**Brief**
The whole listing, repeated exactly, is what this task asks for.

[Start of section]

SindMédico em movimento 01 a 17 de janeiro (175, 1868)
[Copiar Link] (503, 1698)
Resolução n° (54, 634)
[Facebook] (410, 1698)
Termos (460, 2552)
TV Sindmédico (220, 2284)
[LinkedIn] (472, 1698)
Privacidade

[End of section]

**Exercise output**
SindMédico em movimento 01 a 17 de janeiro (175, 1868)
[Copiar Link] (503, 1698)
Resolução n° (54, 634)
[Facebook] (410, 1698)
Termos (460, 2552)
TV Sindmédico (220, 2284)
[LinkedIn] (472, 1698)
Privacidade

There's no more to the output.